Download Grand Theft Auto For PC
Rockstar offers the original Grand Theft Auto as a free and legal download from their website. Point your browser at the Rockstar Classics page, register, download it and off you go.

System: PC (DOS) / PlayStation
Genre: Action, Driving, 2D Shooter
Released: December 1997 (EU), February 28th 1998 (US)
Players: 1
Developer: DMA Design (at present renamed Rockstar North)
Publisher: Take Two
Memory Card: 1 Block
Country of Origin: U.K.

Looking back at Grand Theft Auto is surprising. You’d expect a ten year-old game to have lower graphical quality and cruder style than today’s games, and the rough-edged sprite-based graphics and top-down 2D camera are definitely reminiscent of a past era. But when you realize it came out in a year that also saw the release of Mortal Kombat 4, Metal Gear Solid, and Tomb Raider 3 – all 3D games on the PlayStation, GTA begins to look as though it could be even older. But this game and its descendants took the world by storm. What was it about this game that spawned such enormous success?

The saga begins with a threat: You mess up, we mess you up.
There’s no other build-up or back story to Grand Theft Auto. You’re standing on a busy street, you’re told that work is available from the phones at the south end of the park…and off you go. From this point onwards, nothing is set in stone. You have just one goal – a score. How you reach that goal is up to you. Sure, there are jobs available, and you might get a few hot tips via your pager, but you don’t have to follow them up.
Traffic rumbles by, and a car horn sounds. A passerby jostles you out of the way and calls you a piece of sh*t.
You’re loose in the big city.

Grand Theft Auto 1 Cars screenshot
“Let the mayhem begin!”

This is where Grand Theft Auto differed from its contemporaries. It was something different, something unusual. At the time it was the equivalent of the Wii to the PS3/Xbox 360 – something no one had tried before, and a whole new way of looking at video games. Elements of free-roaming play had been used elsewhere, in Body Harvest for the N64 (notably also from DMA Design, now Rockstar North) and in Quarantine for DOS in 1994, but Grand Theft Auto took those elements of freedom and player choice and founded an entire game upon them. And the icing on the cake? It was irreverent, hilarious and enormous fun to play.

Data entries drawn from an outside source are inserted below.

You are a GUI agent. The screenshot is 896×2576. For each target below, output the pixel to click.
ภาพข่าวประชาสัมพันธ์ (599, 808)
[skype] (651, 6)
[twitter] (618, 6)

Here’s a video (no sound) of the game in action. This is taken from the PC (DOS) version:

For the first level, you have to score one million points. There are missions available if you choose – picking up and respraying ‘hot’ cars, being a getaway driver, assassinating city officials, recovering stolen drugs, blowing up vehicles with little bomb-rigged radio controlled cars…the list of possible activities is long, and for every successful mission you perform without dying or getting arrested, you get a score multiplier, which helps with getting to that goal score. Points are available from missions, odd jobs and wreaking havoc as you barge your way around the city. Run over a pedestrian or blow up a car and you’ll score some points. If you find yourself in a back alley and you steal a nice-looking vehicle, its owner may have laid it as bait in the hope of recruiting assistance from a criminal like you, and you have the option to take or leave the work. If you’ve stolen an especially nice car, you can sell it to the import/export guys who run the cranes down at the docks. Weapons, armor, power-ups, extra lives and get out of jail free cards are scattered around the city in roadside crates. Every so often on of these crates will contain a short, frantic bonus mission called a ‘KILL FRENZY!’ where you’re given unlimited ammunition and a score target to reach in an allotted time. Accidentally uncovering one of these during a quiet period of exploration instantly swings the game into a full-blown explosion fest.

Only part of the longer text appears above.